Technology overview

The ability to precisely control parameters such as substrate, flow rate, buffer composition, and surface chemistry in these microscale devices makes them ideal for a broad spectrum of cell biology-based applications, ranging from the high-throughput screening (HTS) of single cells to three-dimensional scaffolds for tissue and organ culture. Microscale devices offer the possibility of solving system integration issues for cell biology, while minimizing the necessity for external control hardware. Many applications, such as enzymatic library screening in bacteria, are currently carried out as a series of multiple, labor-intensive steps required in the assay process, from growing single colony isolates to plate-based assays and recovery. While the industrial approach to complexity has been to develop elaborate mechanical HTS workstations, this technology comes at a price, requiring considerable expense, space and labor in the form of operator training and maintenance. For small laboratories or research institutions, this technology is simply out of reach. Devices consisting of addressable microscale fluidic networks can dramatically simplify the screening process, providing an environment where a bulk cultures can be injected and compartmentalized into sub-nanoliter aliquots for sensitive single-cell assays.

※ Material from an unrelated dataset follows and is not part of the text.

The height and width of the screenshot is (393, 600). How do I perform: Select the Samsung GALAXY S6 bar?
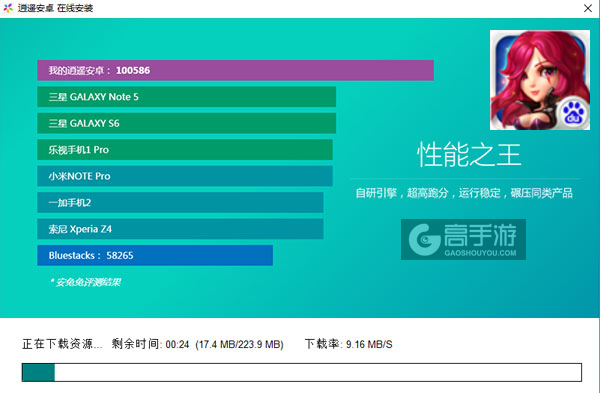[x=186, y=123]
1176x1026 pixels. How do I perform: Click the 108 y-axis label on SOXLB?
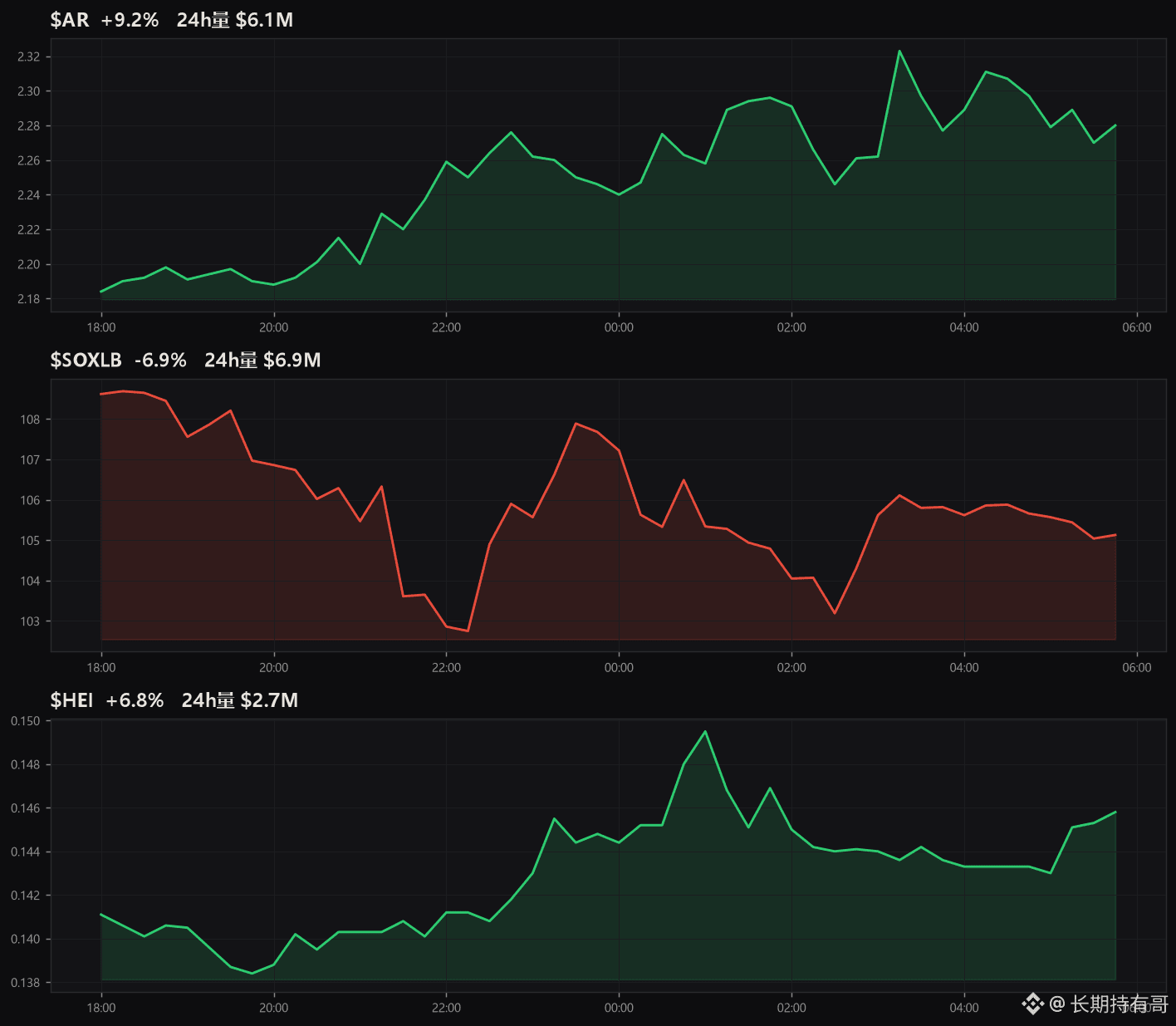coord(30,420)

While microfluidics-based technologies are typically championed for aspects such as reduced reagent consumption and disposability, the volume reduction from milliliters in bulk culture systems to sub-microliters in microfluidic devices presents several challenges for cell culture, including adequate media exchange rates and the ability to control device seeding density. In recent work reported in Lab on a Chip (Ref 1), we described the development of a microsieve-based platform for precisely trap and seed defined numbers of cells in microchambers for cell cytotoxicity measurements. Computational fluid dynamics was utilized as an essential tool to define the cell sieve geometries and sieve distribution within the microchambers, enabling the end user to uniformly trap a defined number of cells/sieve using pressure based flow.